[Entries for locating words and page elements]

####

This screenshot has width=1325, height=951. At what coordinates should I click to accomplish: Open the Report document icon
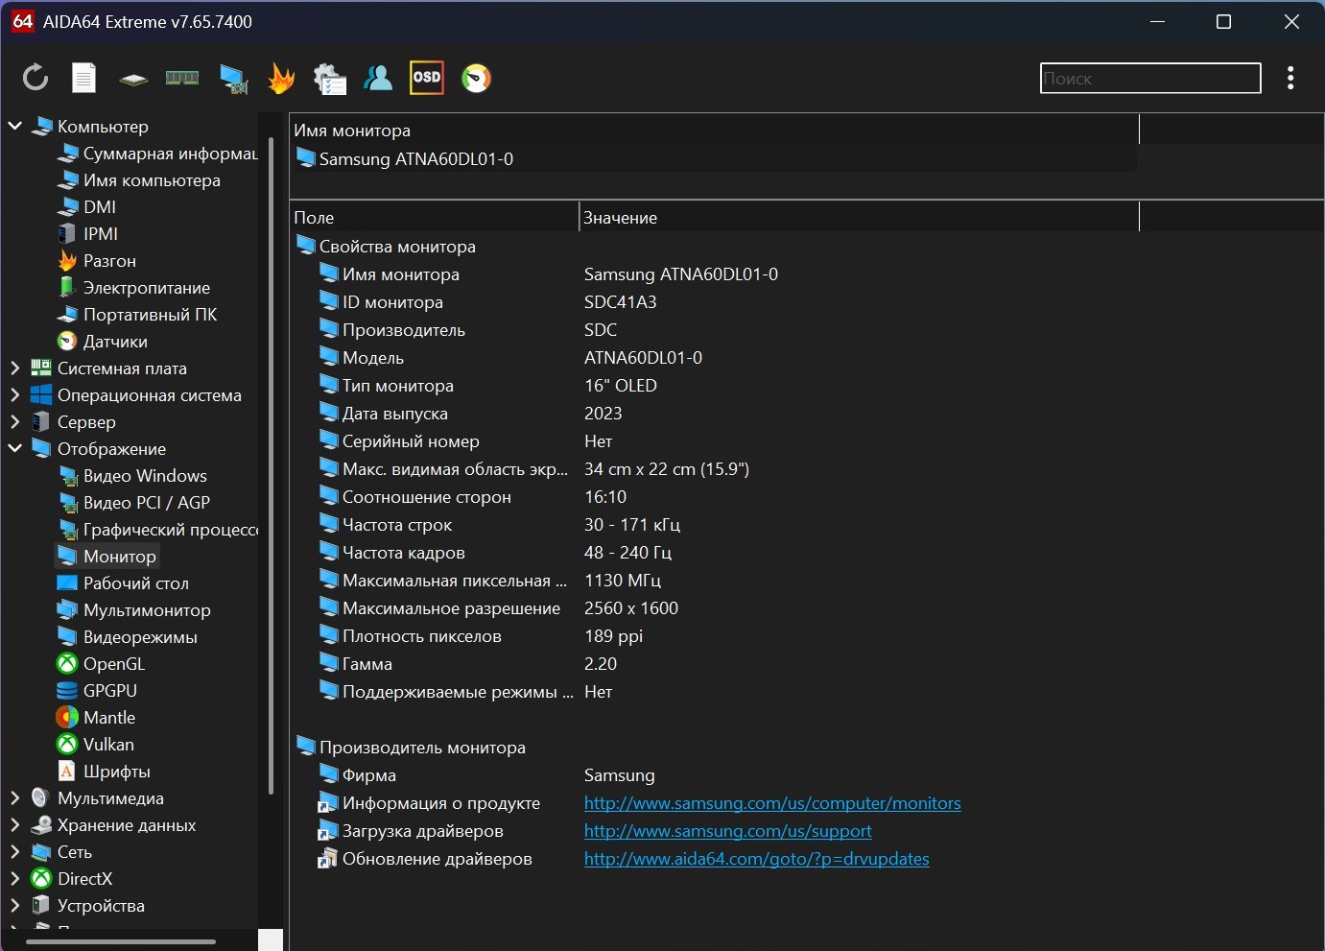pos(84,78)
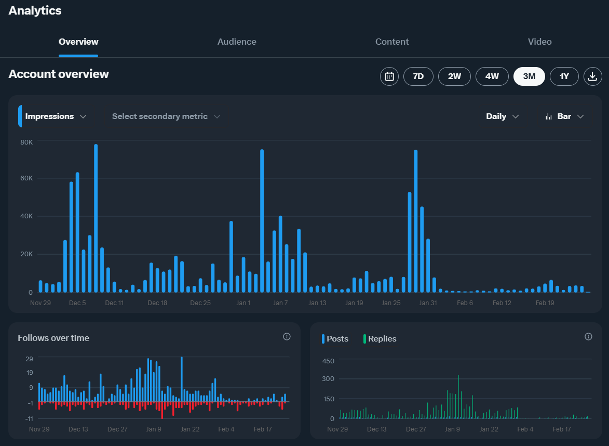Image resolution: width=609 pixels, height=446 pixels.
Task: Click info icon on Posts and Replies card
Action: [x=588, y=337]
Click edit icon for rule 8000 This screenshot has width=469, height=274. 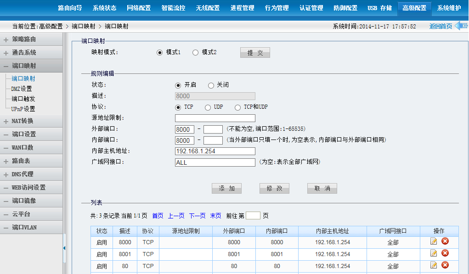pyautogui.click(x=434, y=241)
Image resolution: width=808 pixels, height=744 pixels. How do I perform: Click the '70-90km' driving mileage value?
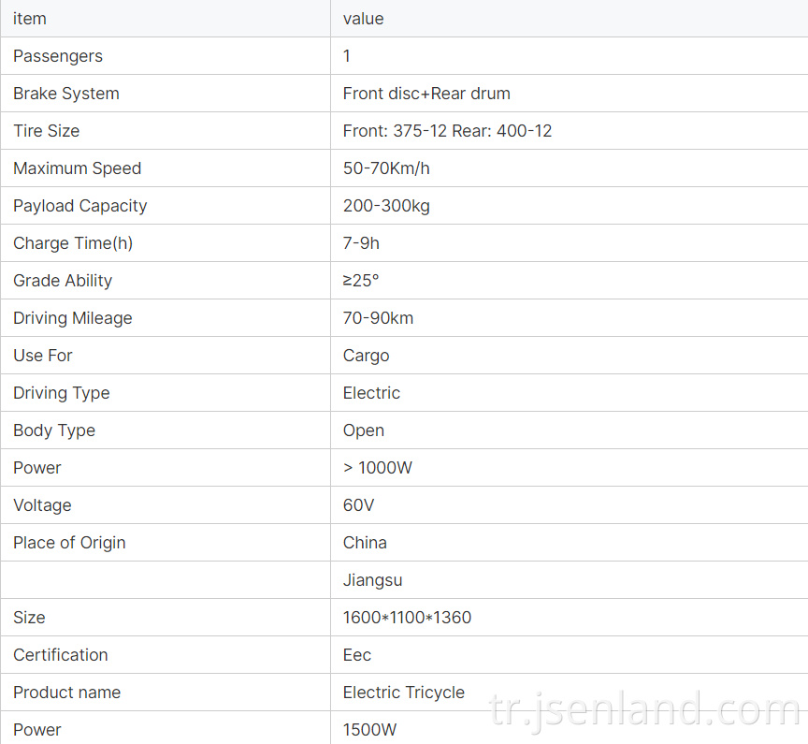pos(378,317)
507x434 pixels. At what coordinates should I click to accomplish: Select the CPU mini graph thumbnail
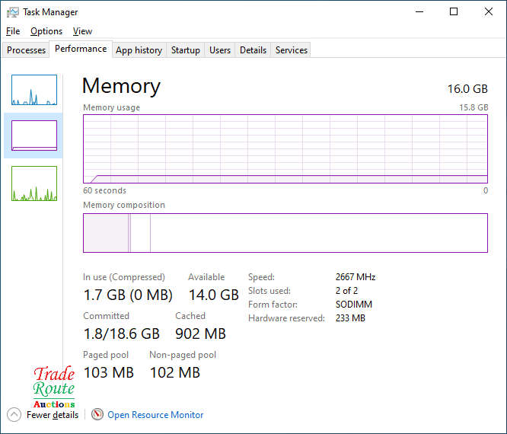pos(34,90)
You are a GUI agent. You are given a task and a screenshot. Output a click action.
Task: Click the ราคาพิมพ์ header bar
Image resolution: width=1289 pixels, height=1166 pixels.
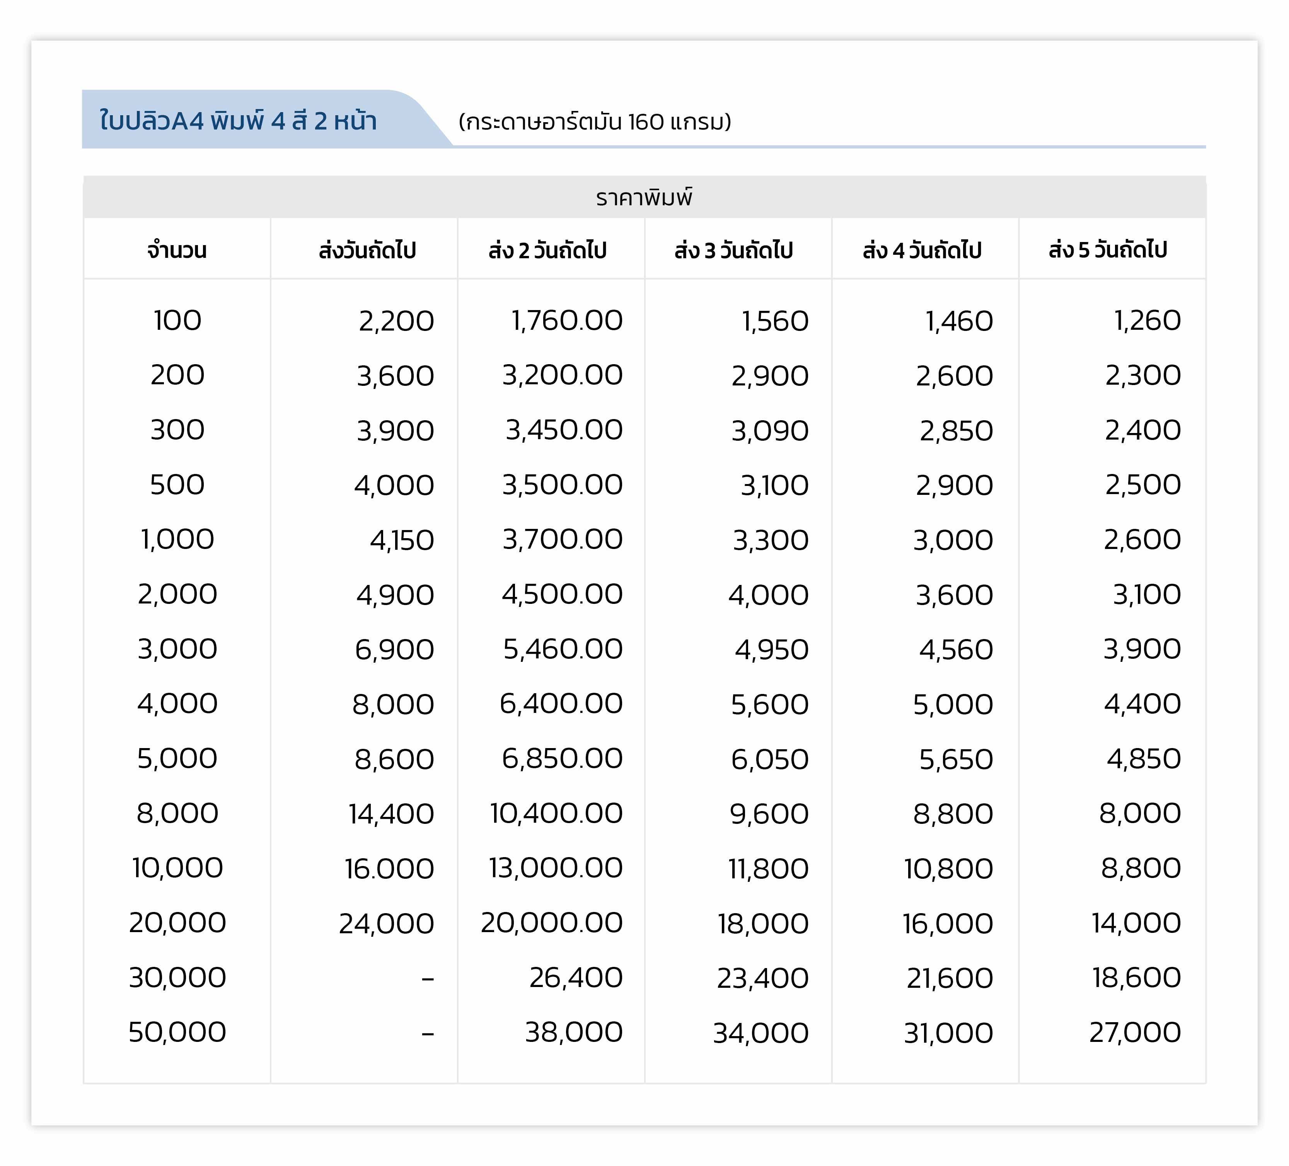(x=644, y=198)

####

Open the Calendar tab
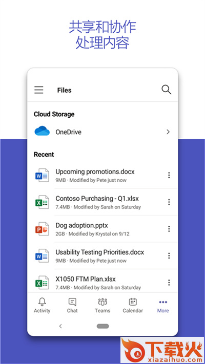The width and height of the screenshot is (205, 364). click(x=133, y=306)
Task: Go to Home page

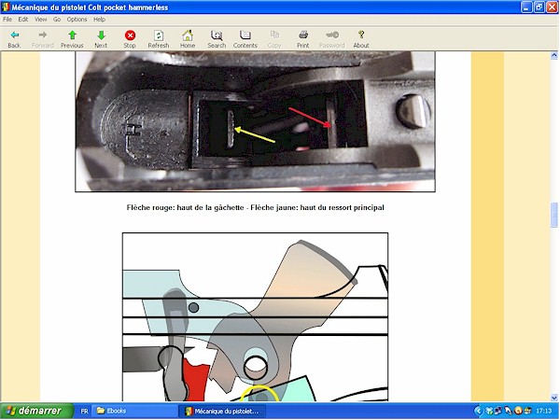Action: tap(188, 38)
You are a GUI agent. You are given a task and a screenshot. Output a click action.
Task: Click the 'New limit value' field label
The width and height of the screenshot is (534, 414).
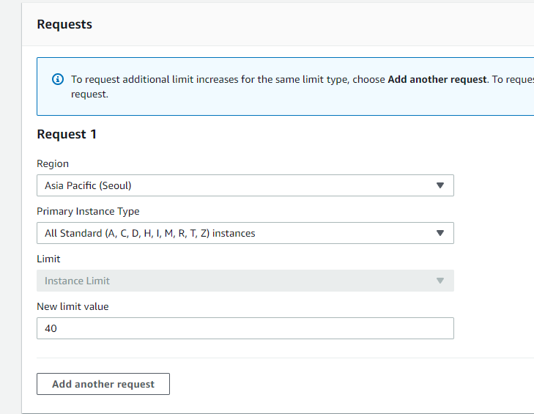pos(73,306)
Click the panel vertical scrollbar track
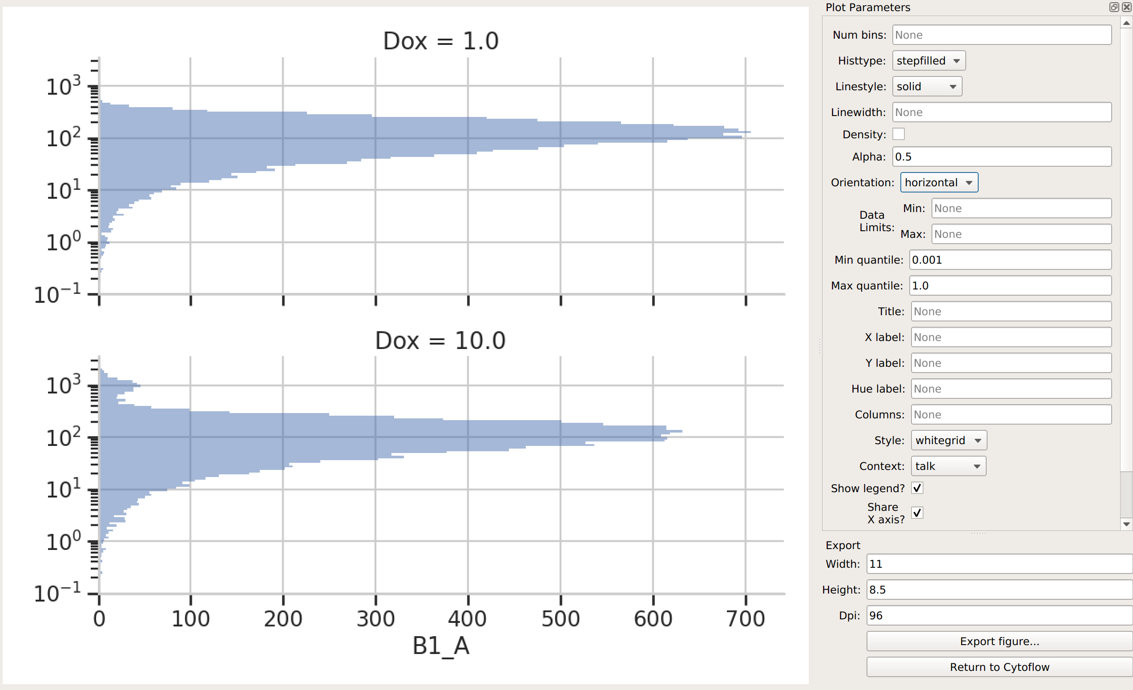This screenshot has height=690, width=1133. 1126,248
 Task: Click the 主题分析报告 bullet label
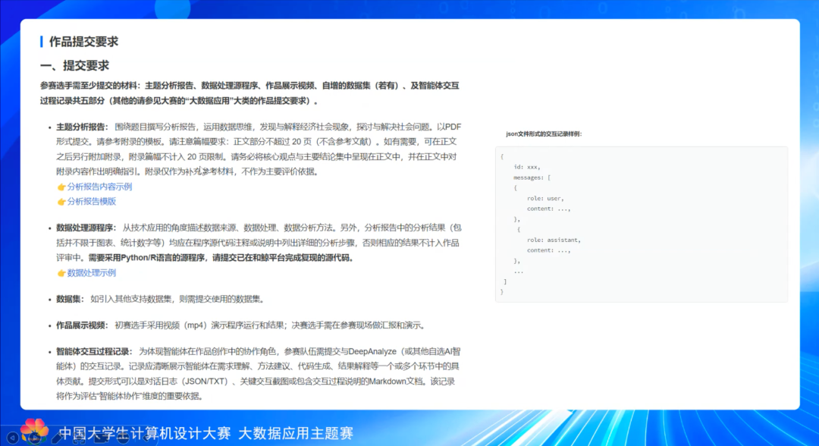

####

## Stated problem:
Put the entries between the lines holding "507x434 pixels. At" and "(x=644, y=198)", inclusive, into a two-column CSV with the columns request and answer. Each entry gets one row, each field is quoted, line breaks become spaces, and the pictures are left out.

## Response:
request,answer
"507x434 pixels. At what coordinates should I click to accomplish: Select the CPU mini graph thumbnail","pos(34,90)"
"You are a GUI agent. You are given a task and a screenshot. Output a click action. Task: Click the ราคาพิมพ์ header bar Image resolution: width=1289 pixels, height=1166 pixels.","(x=644, y=198)"